Brave Stories already told in 2008 OSCE Report on Sex Trafficking

Please go to the following site which shows many different details related to sex trafficking.

What a thorough report done for OSCE in Helsinki back in 2008.  However, fast forward three years and I believe that the situation has not improved much for victims of sex trafficking. More funds are needed to rehabilitate and return those victims who were forced into labor or sex exploitation to return to their home countries.  Also, internal migration is a problem in Kazakhstan for those who have no jobs in the rural areas and are trafficked to the big cities of Almaty and Astana and other Central Asian cities that are notably monied with “clients.”

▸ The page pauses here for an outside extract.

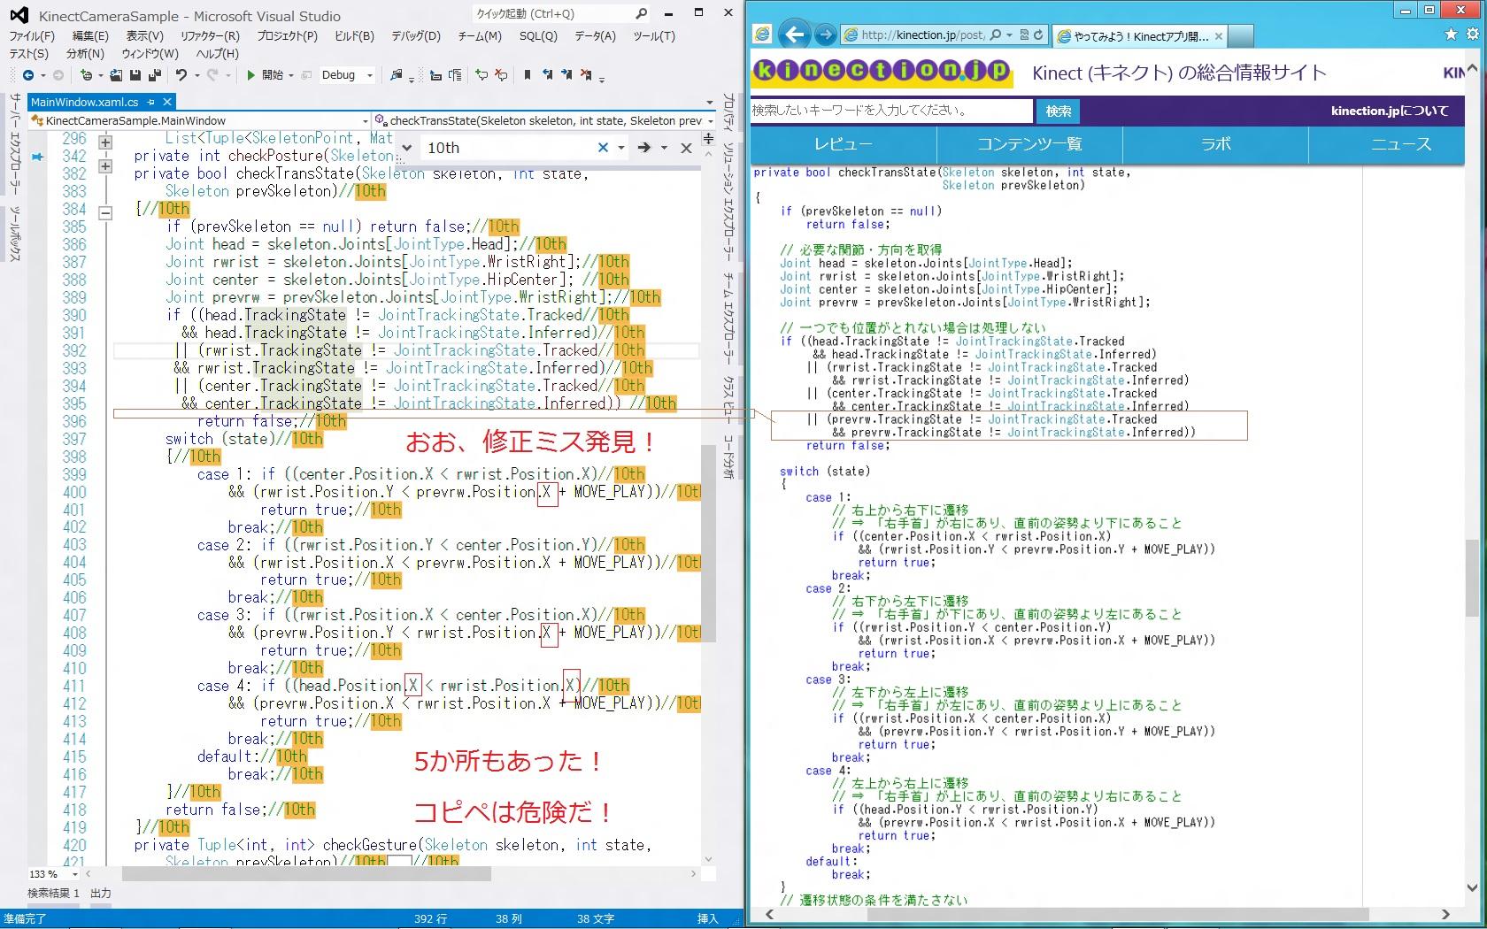Open the コンテンツ一覧 site navigation tab

coord(1029,144)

Here’s just a teaser of what you will find in this report written by Yekaterina Badikova.  Brave stories have been already told and there are reasons why this is a self-perpetuation problem due to lack of funds to help the victims:

1) problems with issuing return documents for the victims returning to their home countries;

2) unclear prospects of victims’ future upon the return to the environment pushed her to the victimization before;

3) sustainable trends for deviant behavior demonstrated by some victims;

4) lack of cooperation demonstrated by public health and social services contacted by the NGOs seeking professional assistance for the victims passed the rehabilitation programs;

5) attempts of media to unveil the victims’ personality, notwithstanding of the security and safety requirements;

6) long time of investigation and court hearings and lack of funds and the NGOs’ resources to accommodate and feed the victims in the course of investigation and court hearings;

7) victims rejected cooperation with the police after the case was reported, mainly due to mistreatment by the police who openly demonstrated  stigmatizing attitude towards the victims, and sometimes re-victimized them;

8 ) the police officers’ skepticism expressed very often regarding the possibility to investigate the case successfully;

9) mixing of victims of trafficking and victims of other crimes within one case, and unavailability of funds to assist any other individuals in need but only trafficking victims; 

10) the prejudice towards victims, openly expressed by many government  officials who are responsible for combating trafficking; very weak understanding of the phenomenon of trafficking in persons by those officials, and, because of their rapid rotation from one post to another, low  chances for them to study.